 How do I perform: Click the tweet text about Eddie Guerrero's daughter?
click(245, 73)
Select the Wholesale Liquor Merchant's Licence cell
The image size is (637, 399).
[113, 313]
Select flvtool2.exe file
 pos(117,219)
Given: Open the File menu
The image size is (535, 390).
================
- WHAT IS NEEDED:
Count the lines in the entries above that contain the word "Select", and reply with that number only.

- SOLUTION TO THE EXERCISE:
2